Gelsinger took over a company facing a host of challenges, including unprecedented competition from Apple and other former partners and an activist shareholder, CNN reported.
Intel has also experienced major delays in producing next-generation chips, allowing Taiwan Semiconductor Manufacturing Company (TSMC), the world’s largest contract chipmaker, and Samsung to run ahead.
And it is still trying to perfect its next-gen 7-nanometer chip.
The new strategy, dubbed “IDM 2.0” because of its transformation of Intel’s integrated device manufacturing model (wherein it both designs and manufactures chips), could help solve many of those problems, CNN reported.
To address its manufacturing issues and prevent future delays, Intel plans to expand its use of third-party chipmakers such as TSMC, a tack many of its competitors have taken.
Starting in 2023, Intel will work with third-party foundries to produce products at “the core of Intel’s computing offerings for both client and data center segments.”
“This will provide the increased flexibility and scale needed to optimize Intel’s roadmaps for cost, performance, schedule and supply,” it said.
While Intel plans to expand the outsourcing of some of its chipmaking, Gelsinger reaffirmed the company’s longtime commitment to manufacturing most of its products in-house, CNN reported.
“We are setting a course for a new era of innovation and product leadership at Intel,” Gelsinger said.

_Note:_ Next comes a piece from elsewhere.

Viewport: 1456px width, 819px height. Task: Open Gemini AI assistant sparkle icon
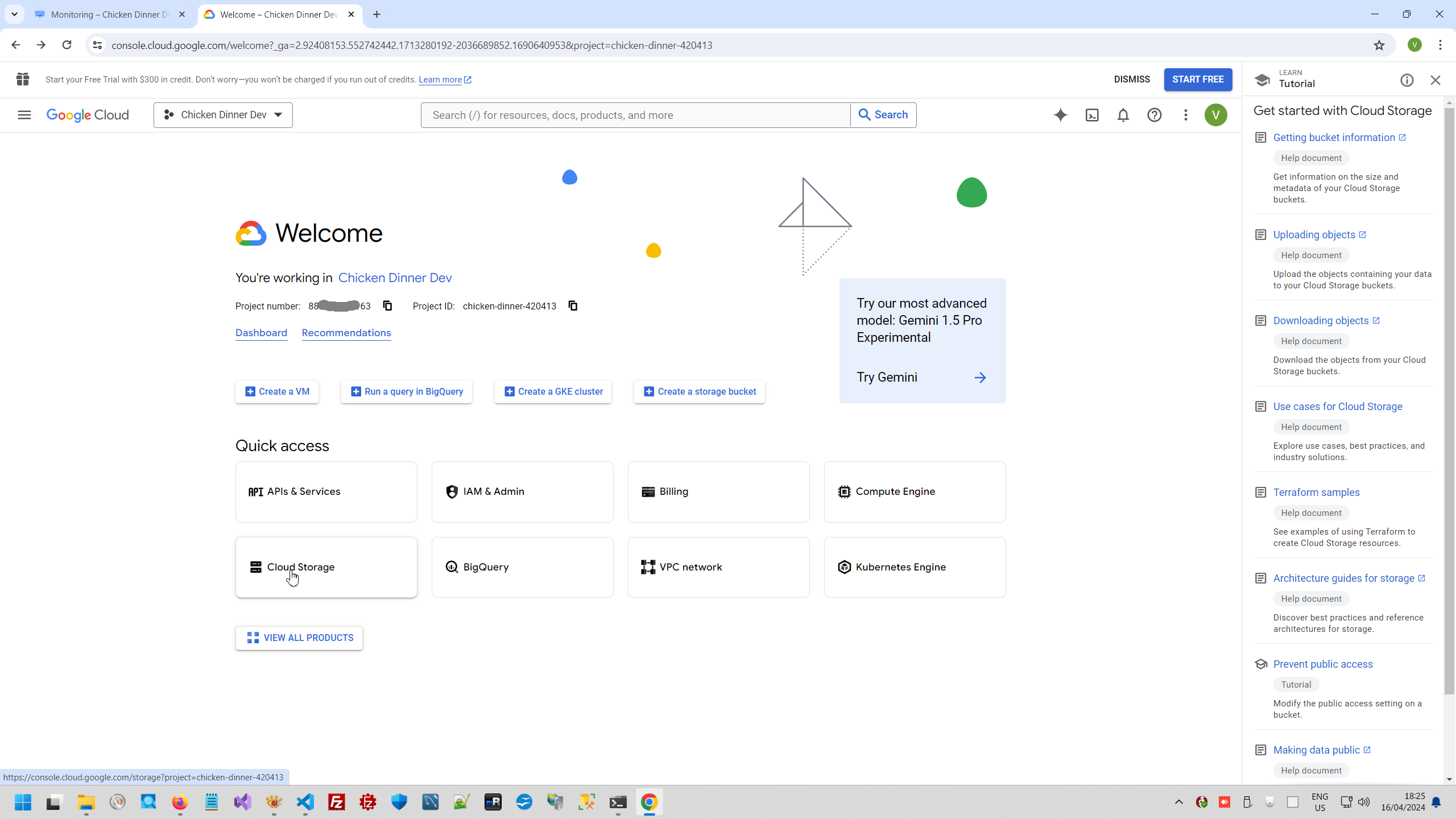click(x=1060, y=115)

The company announced a US$20 billion investment to add two new chip manufacturing facilities, called “fabs,” to its Arizona campus, a move that is expected to create “over 3,000 permanent high-tech, high-wage jobs; over 3,000 construction jobs; and approximately 15,000 local long-term jobs.”
It also plans to launch a new business unit, Intel Foundry Services, dedicated to manufacturing chips designed by other semiconductor companies, CNN reported.
This announcement comes amid a global chip shortage that has hampered industries ranging from autos to video games.
Ford Motor Co. said on Thursday it will idle production of its highly profitable F-150 pickup truck at a plant in Michigan through Sunday due to the global semiconductor chip shortage, The National Post reported.
Ford said the latest action is part of its prior forecast the chip shortage could shave US$1 billion to $2.5 billion off its 2021 profits.
Stellantis, formerly Fiat Chrysler, also recently confirmed it was partially assembling some of its older Ram pickups due to a lack of semiconductor chips.
Reuters also reported that General Motors will stop production of the Chevrolet Colorado and GMC Canyon midsize pickup trucks in Wentzville, Missouri, due to a lack of chips.
According to the report, production will shut down on March 29 and resume on April 5.
The newly hired Gelsinger stands to collect well over US $100 million in salary and stock options at his new job.
The chipmaker offered the eye-popping incentives to lure him away from his role running VMware, which valued his annual compensation at more than US$42 million.